LACAPRA: Was it all worth it?

FAY: Oh absolutely. I mean I always look at these things as, what do we get, for real, on the ground, rather than publicity, or education, or something like that. I always say, OK did we get a protected area, did we change policy, did we do something tangible. And in this case we got 13 national parks in Gabon, totaling over ten million acres.

And those parks are still very much protected, and real, and logging just like I thought has completely surrounded every single one of those parks in the interim.
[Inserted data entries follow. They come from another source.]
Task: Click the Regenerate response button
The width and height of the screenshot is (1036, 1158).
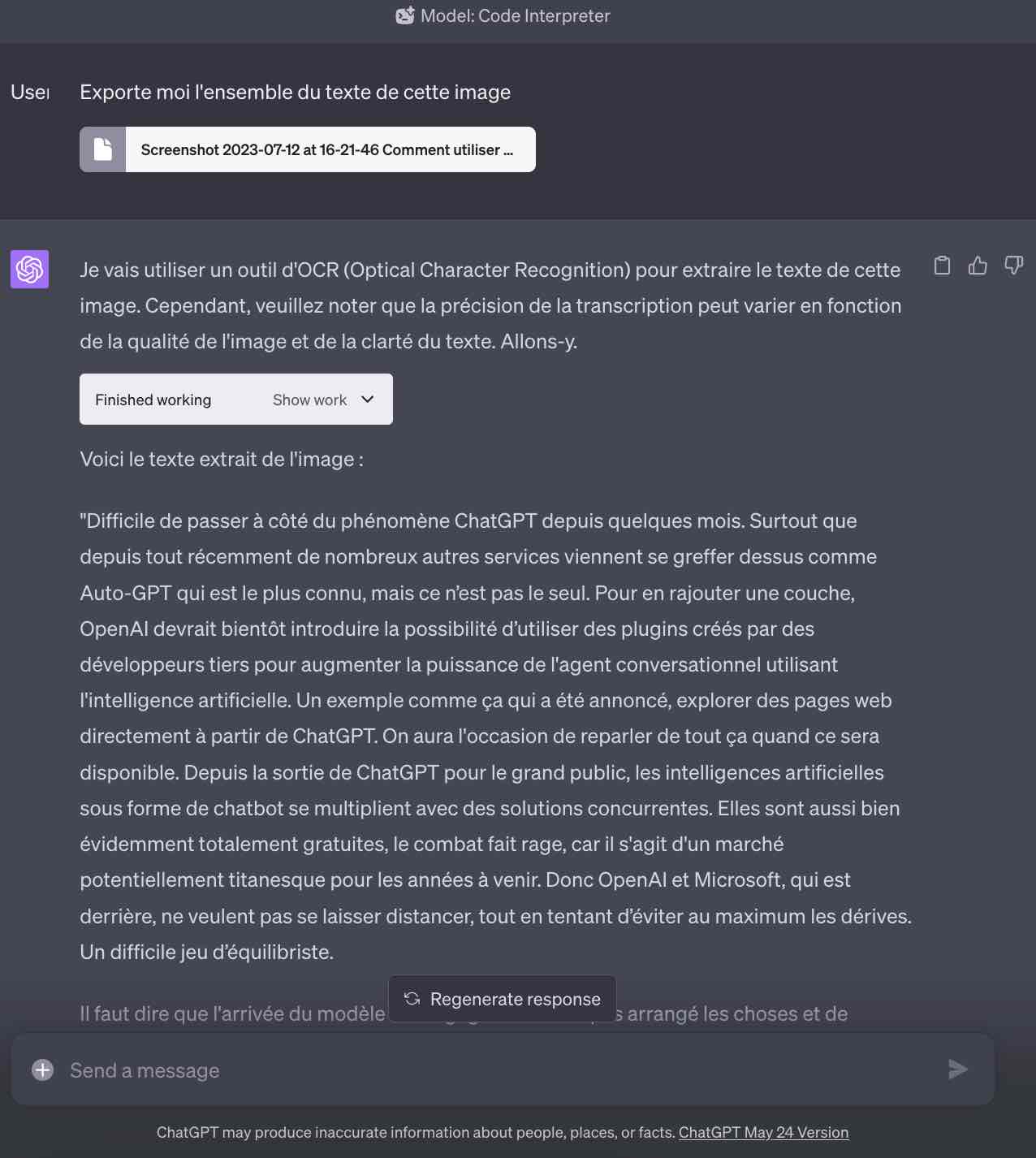Action: click(x=502, y=999)
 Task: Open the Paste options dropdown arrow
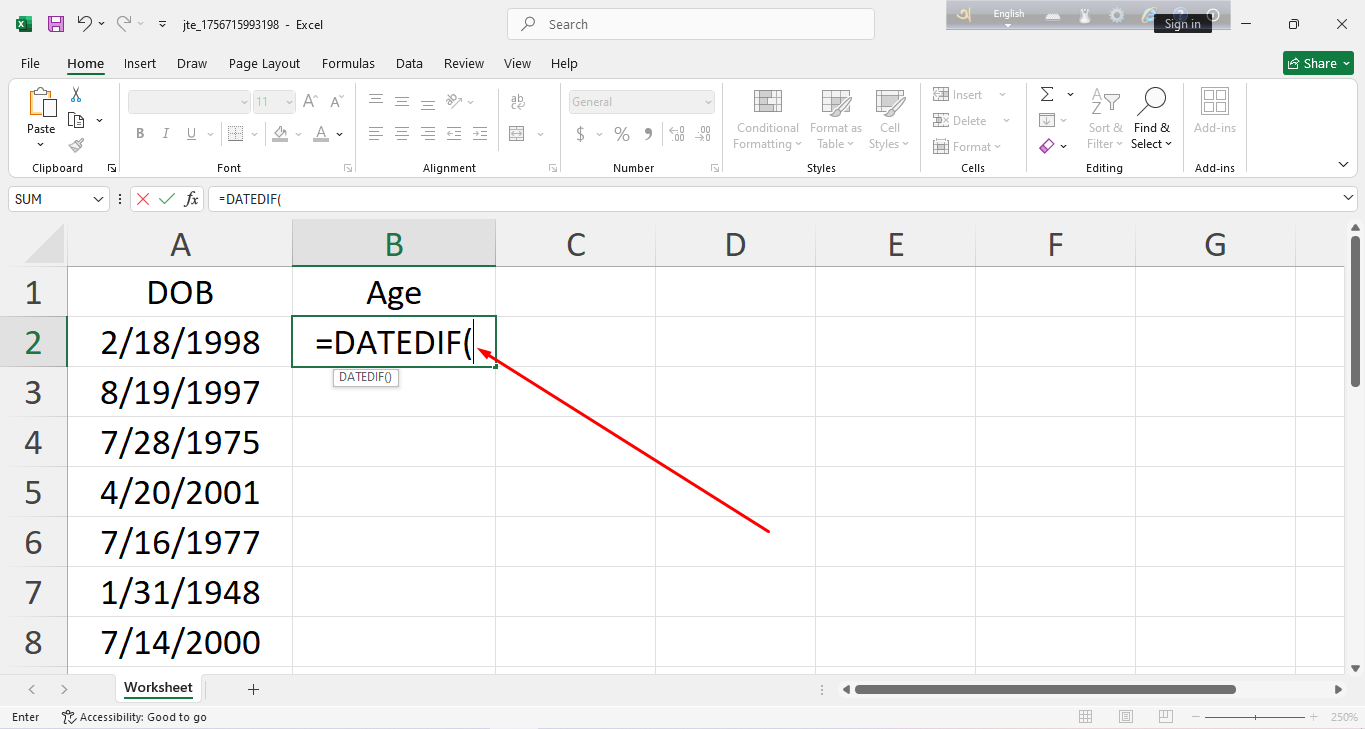[x=41, y=144]
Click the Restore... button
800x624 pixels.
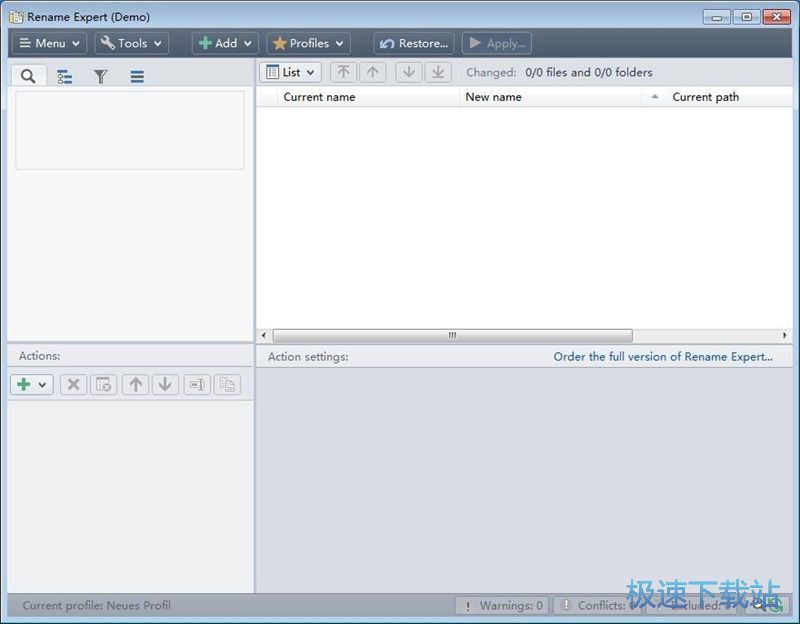[414, 43]
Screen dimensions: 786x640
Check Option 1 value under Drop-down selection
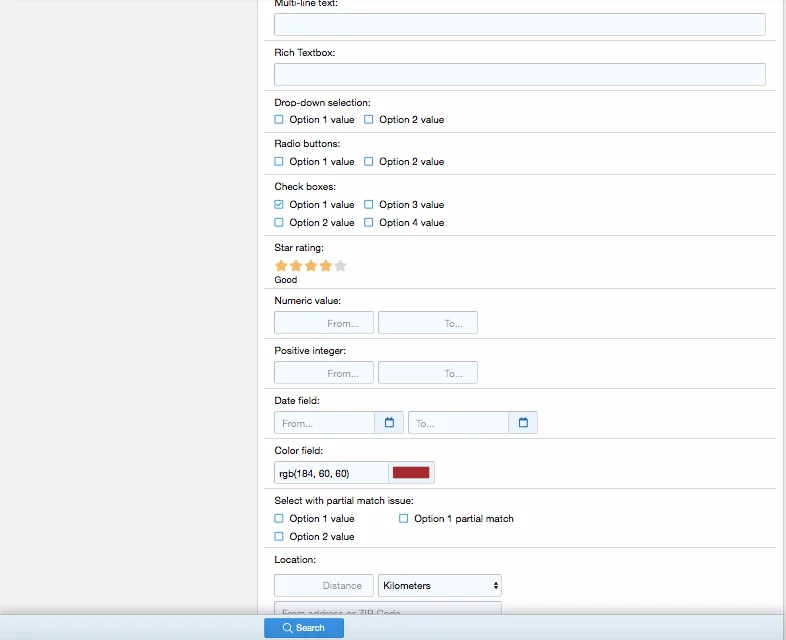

So if we didn’t do it when we did it, none of that forest would have been saved from logging.

LACAPRA: And it’s logging for hardwoods, or?

FAY: Yeah, all that wood is cut for export market. And it goes primarily to Asia, Europe, and the United States.

LACAPRA: In case people can’t tell from the background sounds, I’m speaking with you outdoors, on the grounds of the Missouri Botanical Garden, where you camped out overnight. Why did you do that, instead of staying in a hotel?

FAY: Well, because hotels give me the heebie jeebies! After the MegaTransect I rented an apartment in Washington, DC, because I was going to write up my work there. And I hadn’t been in a bed for a year and a half, and I spent one night in this apartment, and I immediately just fled, you know.

And I went to Rock Creek Park, which is the big National Park in the middle of Washington, DC, and it was like oh my God, this is perfect, this is beautiful, I can sleep outside, the birds are here, there’s deer, there’s trees, you know it’s forest cover, and I thought, you know, why would I ever want to live inside?